**BRIEF 1:**
Answer these questions about the patch message:
(a) Which cgroup keeps using global counters instead of a resource counter?
(b) What version number does the subject line give for the patch?
(c) How many files does the patch change?

From: Glauber Costa <glommer@parallels.com>
To: linux-kernel@vger.kernel.org
Cc: paul@paulmenage.org, lizf@cn.fujitsu.com,
kamezawa.hiroyu@jp.fujitsu.com, ebiederm@xmission.com,
davem@davemloft.net, gthelen@google.com, netdev@vger.kernel.org,
linux-mm@kvack.org, kirill@shutemov.name, avagin@parallels.com,
devel@openvz.org, eric.dumazet@gmail.com,
Glauber Costa <glommer@parallels.com>,
KAMEZAWA Hiroyuki <kamezawa.hiroyu@jp.fujtisu.com>
Subject: [PATCH v5 04/10] per-cgroup tcp buffers control
Date: Mon, 7 Nov 2011 13:26:29 -0200 [thread overview]
Message-ID: <1320679595-21074-5-git-send-email-glommer@parallels.com> (raw)
In-Reply-To: <1320679595-21074-1-git-send-email-glommer@parallels.com>
With all the infrastructure in place, this patch implements
per-cgroup control for tcp memory pressure handling.
A resource conter is used to control allocated memory, except
for the root cgroup, that will keep using global counters.
This patch is the one that actually enables/disables the
jump labels controlling cgroup. To this point, they were always
disabled.
Signed-off-by: Glauber Costa <glommer@parallels.com>
CC: KAMEZAWA Hiroyuki <kamezawa.hiroyu@jp.fujtisu.com>
CC: David S. Miller <davem@davemloft.net>
CC: Eric W. Biederman <ebiederm@xmission.com>
CC: Eric Dumazet <eric.dumazet@gmail.com>
---
include/net/tcp.h | 18 +++++++
include/net/transp_v6.h | 1 +
mm/memcontrol.c | 125 ++++++++++++++++++++++++++++++++++++++++++++++-
net/core/sock.c | 46 +++++++++++++++--
net/ipv4/af_inet.c | 3 +
net/ipv4/tcp_ipv4.c | 12 +++++
net/ipv6/af_inet6.c | 3 +
net/ipv6/tcp_ipv6.c | 10 ++++
8 files changed, 211 insertions(+), 7 deletions(-)

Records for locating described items
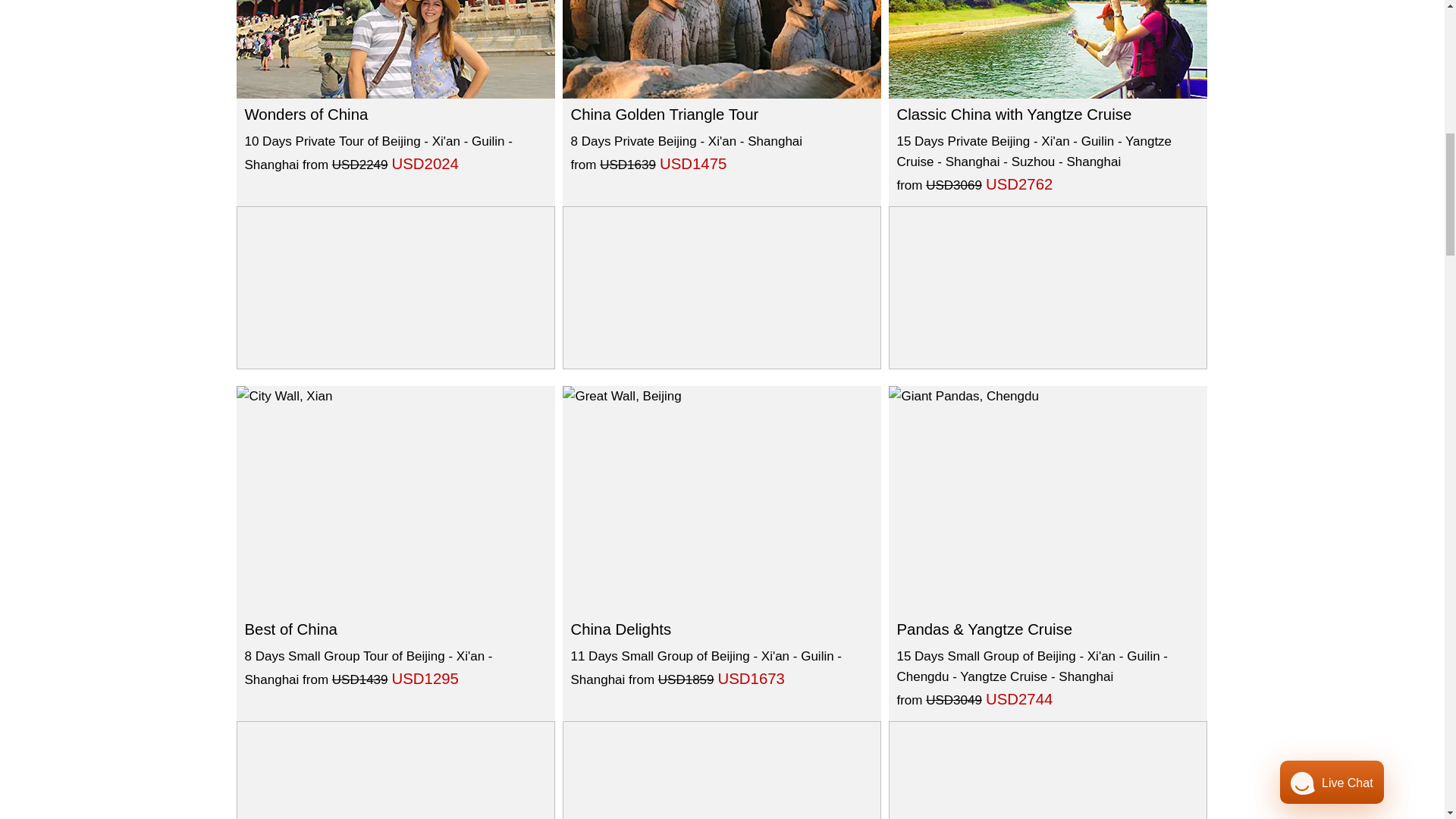
Terracotta Army, Xian (721, 49)
Giant Pandas, Chengdu (1047, 499)
City Wall, Xian (394, 499)
Li River Cruise, Guilin (1047, 49)
Great Wall, Beijing (721, 499)
Forbidden City, Beijing (394, 49)
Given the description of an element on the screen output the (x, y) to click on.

**BRIEF 2:**
Update the records above by replacing every "Beijing" with "Peking" and keeping everything else unchanged. Leave the pictures out of your answer.

**CORRECT RESPONSE 1:**
(a) The root cgroup.
(b) v5.
(c) 8 files.

**CORRECT RESPONSE 2:**
Terracotta Army, Xian (721, 49)
Giant Pandas, Chengdu (1047, 499)
City Wall, Xian (394, 499)
Li River Cruise, Guilin (1047, 49)
Great Wall, Peking (721, 499)
Forbidden City, Peking (394, 49)
Given the description of an element on the screen output the (x, y) to click on.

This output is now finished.